# [Materials provided]
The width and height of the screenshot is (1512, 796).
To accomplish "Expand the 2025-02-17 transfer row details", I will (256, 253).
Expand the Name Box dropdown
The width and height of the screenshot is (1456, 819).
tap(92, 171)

# [What you are asked to do]
In full and without alteration, return every line above.

# [Task solution]
The width and height of the screenshot is (1512, 796).
To accomplish "Expand the 2025-02-17 transfer row details", I will (256, 253).
Expand the Name Box dropdown
The width and height of the screenshot is (1456, 819).
tap(92, 171)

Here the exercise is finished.